▶ [REQUIRED WORK] Leave the pictures out and quote only the lines from the one with "Click the green leaf right of mauve flower" down to the end of the listing below.

═══ SUPPLIED ENTRIES ═══

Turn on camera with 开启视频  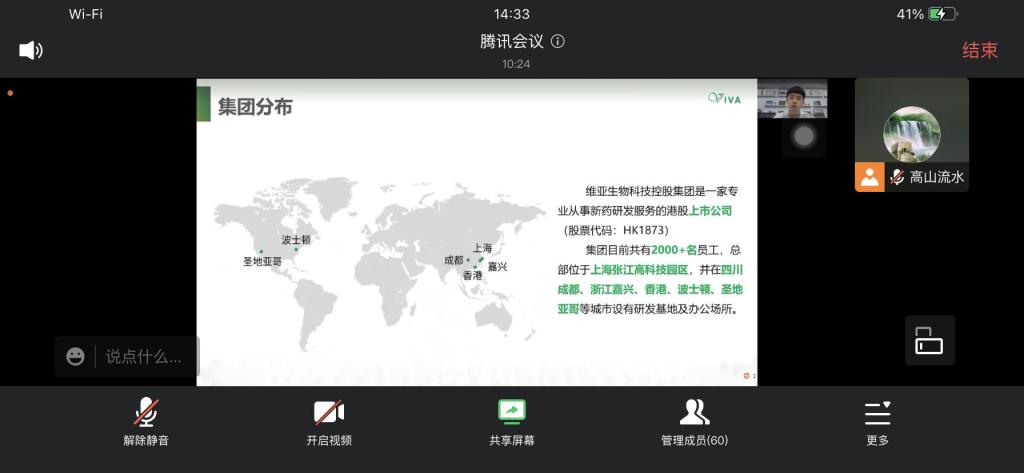[329, 421]
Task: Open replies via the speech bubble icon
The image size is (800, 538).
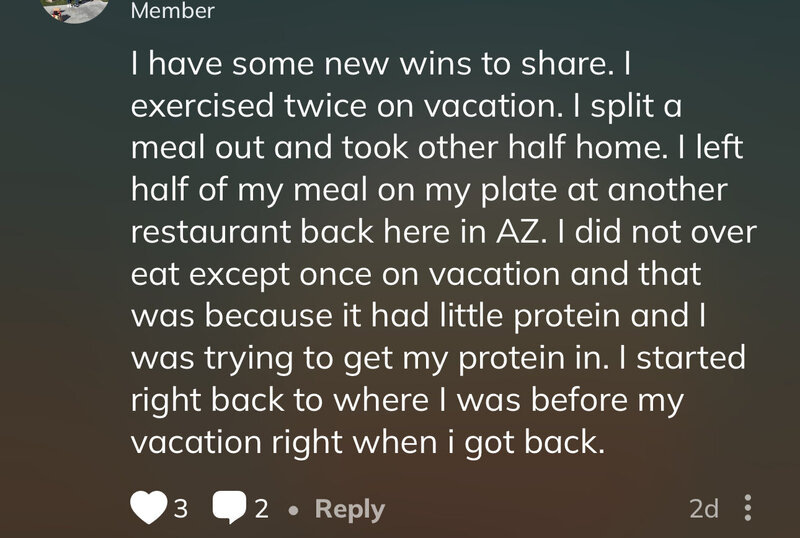Action: click(230, 507)
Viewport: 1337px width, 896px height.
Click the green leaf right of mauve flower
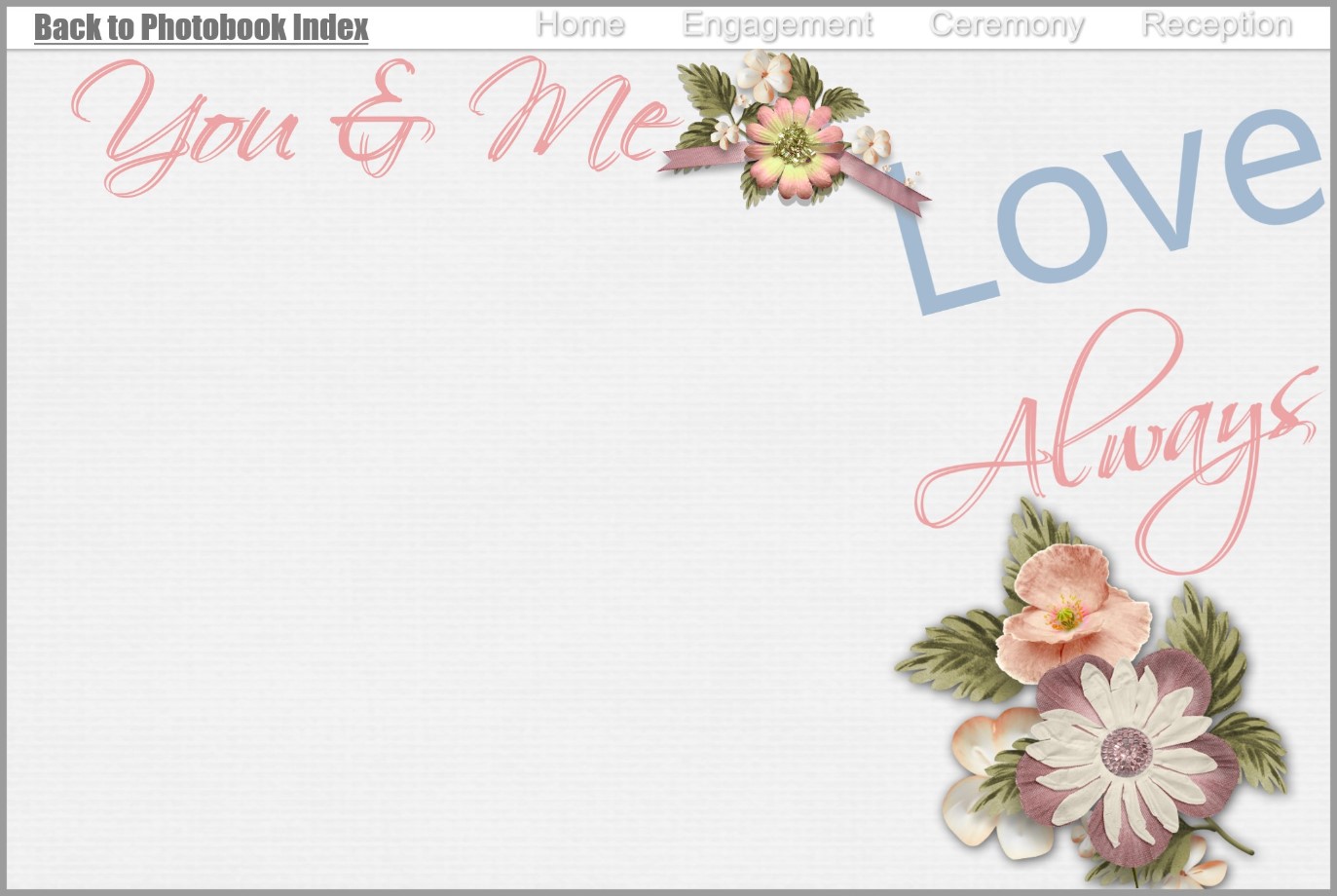[x=1251, y=750]
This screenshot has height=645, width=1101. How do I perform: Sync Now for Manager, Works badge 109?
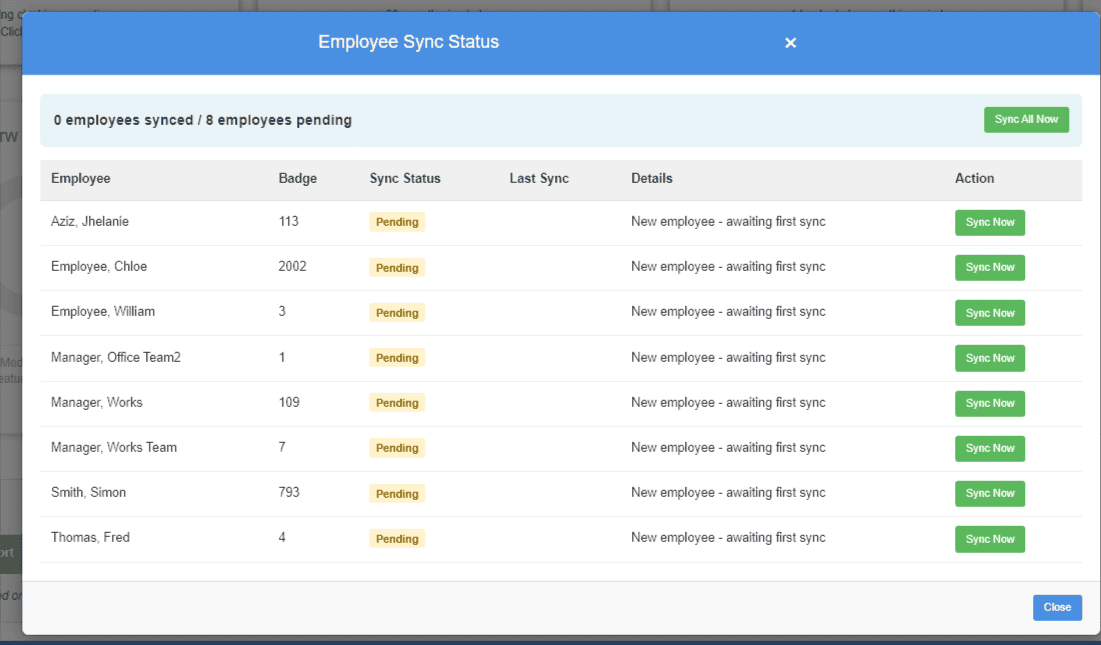click(x=989, y=404)
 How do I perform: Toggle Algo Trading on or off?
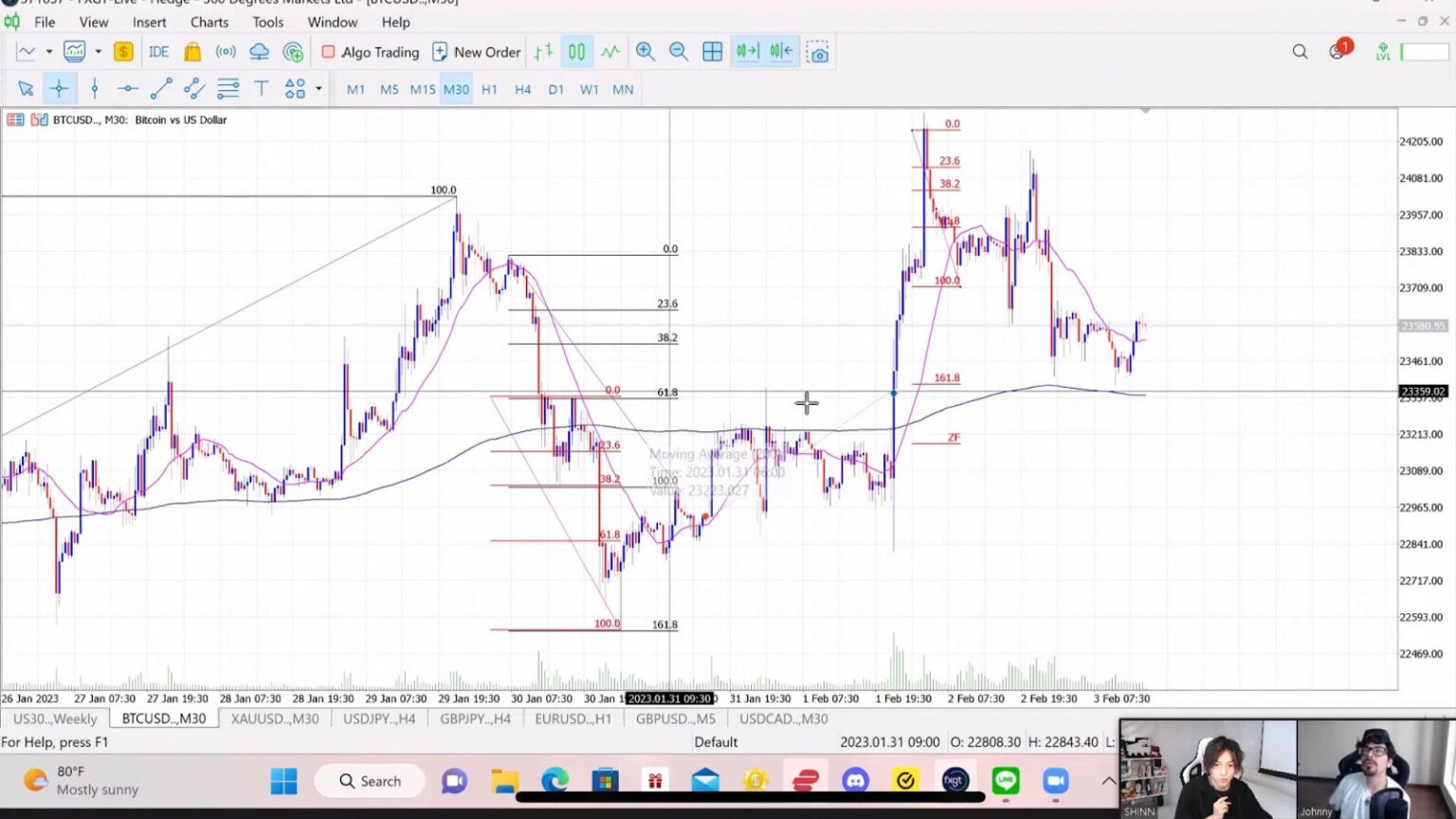tap(371, 52)
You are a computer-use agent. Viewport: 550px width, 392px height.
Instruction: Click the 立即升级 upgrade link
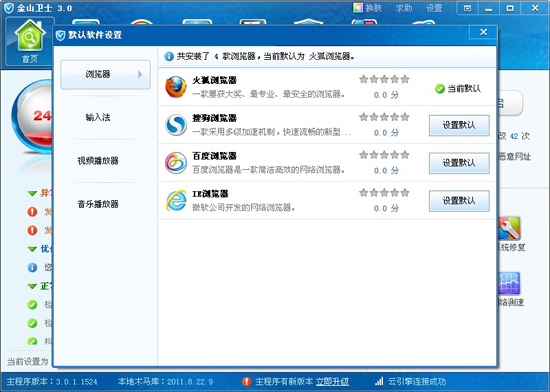(x=332, y=381)
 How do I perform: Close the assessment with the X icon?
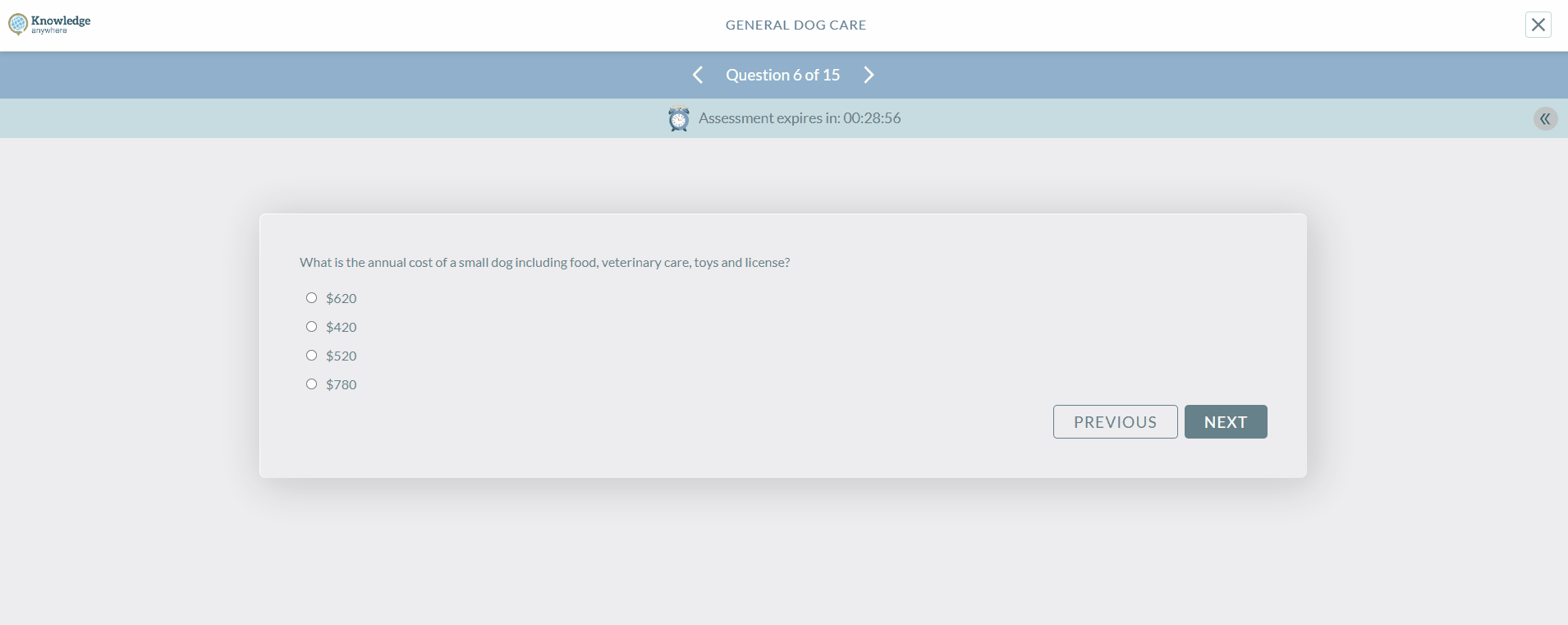coord(1538,25)
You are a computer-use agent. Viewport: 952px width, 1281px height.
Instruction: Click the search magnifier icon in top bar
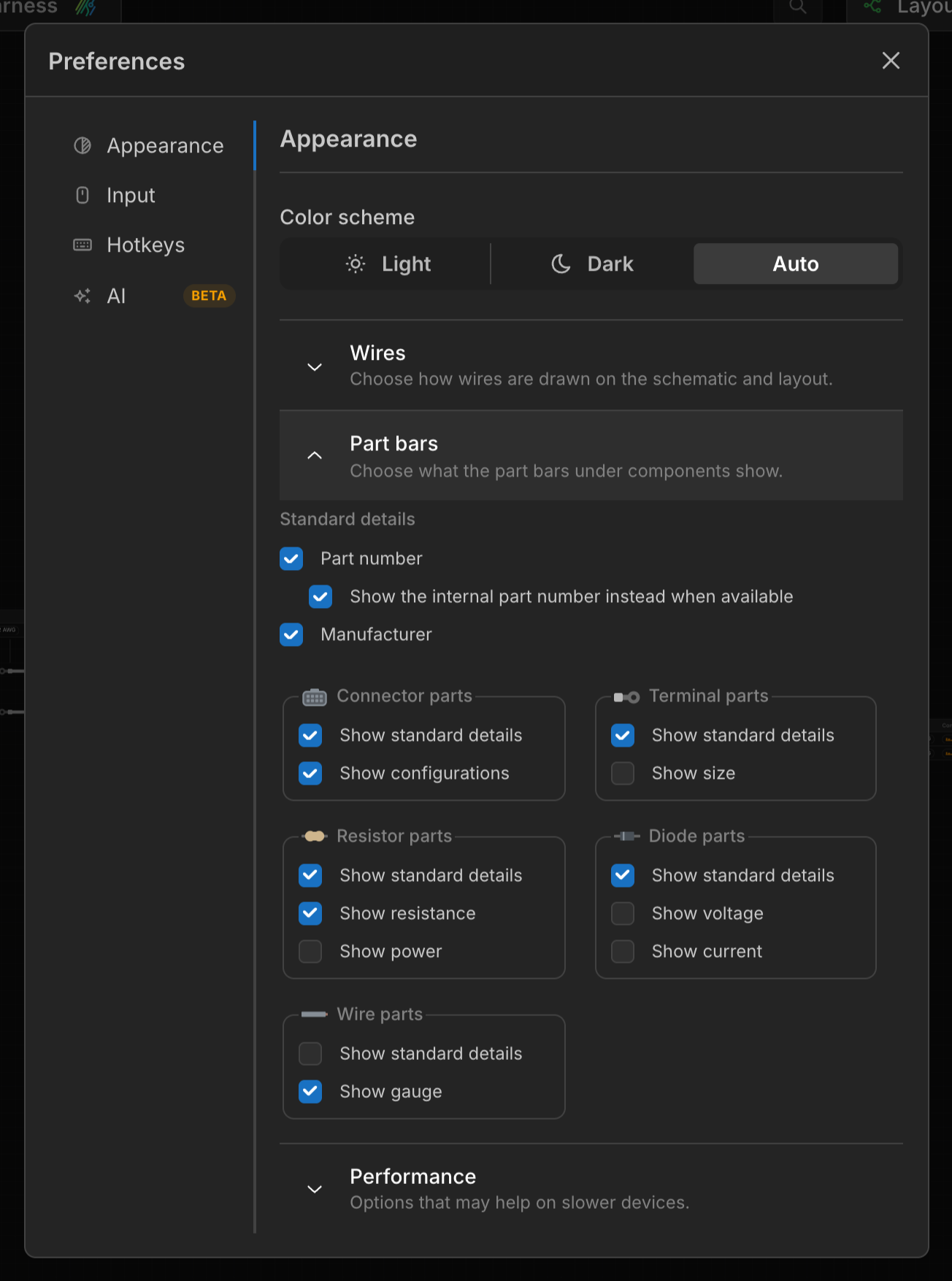(x=798, y=7)
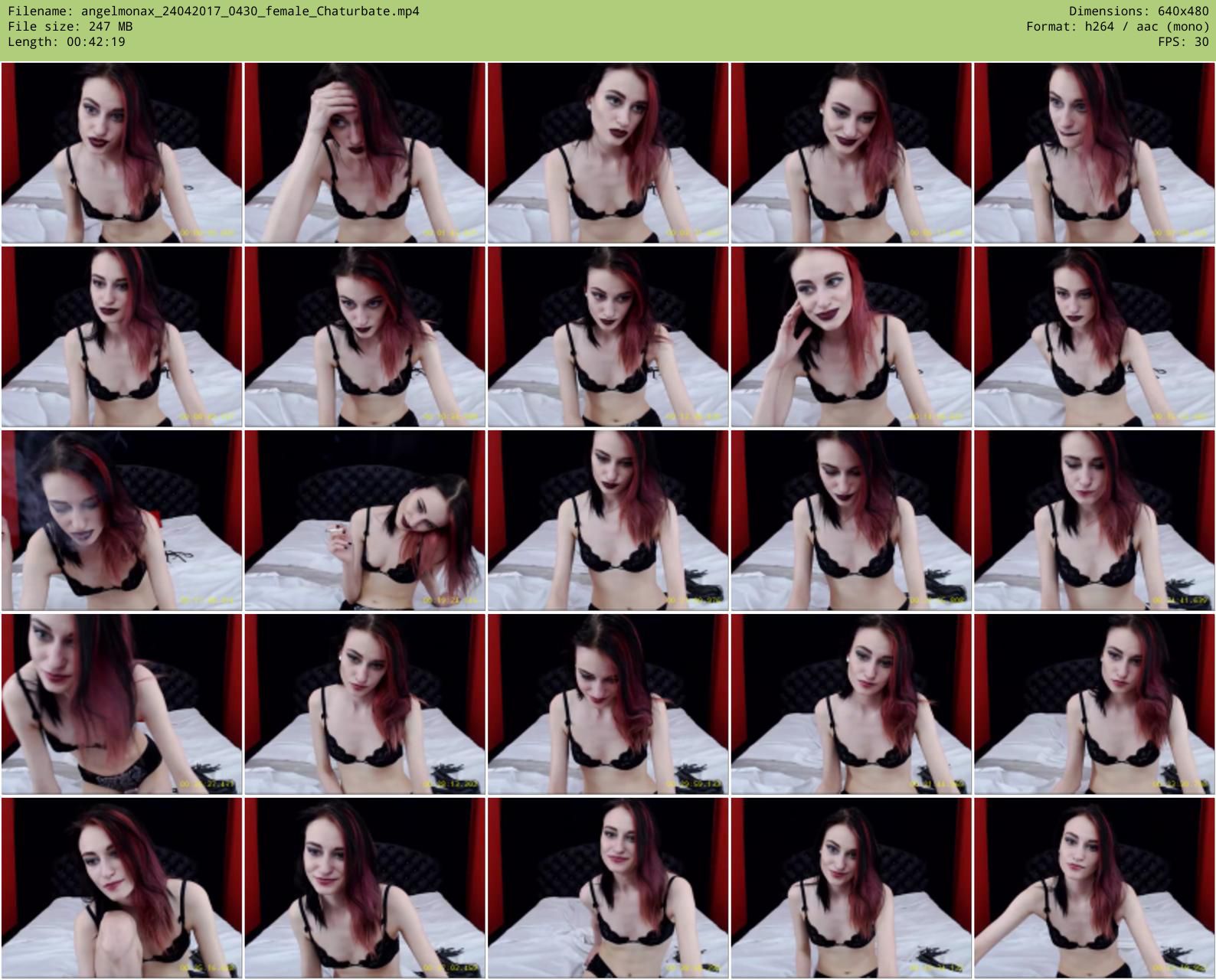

═══

▶ [ANSWER SPACE]
Click the green leaf right of mauve flower
[x=1251, y=750]
This screenshot has height=645, width=1101. How do I perform: Sync Now for Manager, Works badge 109?
click(x=989, y=404)
 How do I perform: Toggle Algo Trading on or off?
tap(371, 52)
You are a computer-use agent. Viewport: 550px width, 392px height.
Instruction: Click the 立即升级 upgrade link
(x=332, y=381)
 How do I perform: Close the assessment with the X icon?
coord(1538,25)
You are a computer-use agent. Viewport: 952px width, 1281px height.
Instruction: Click the search magnifier icon in top bar
(x=798, y=7)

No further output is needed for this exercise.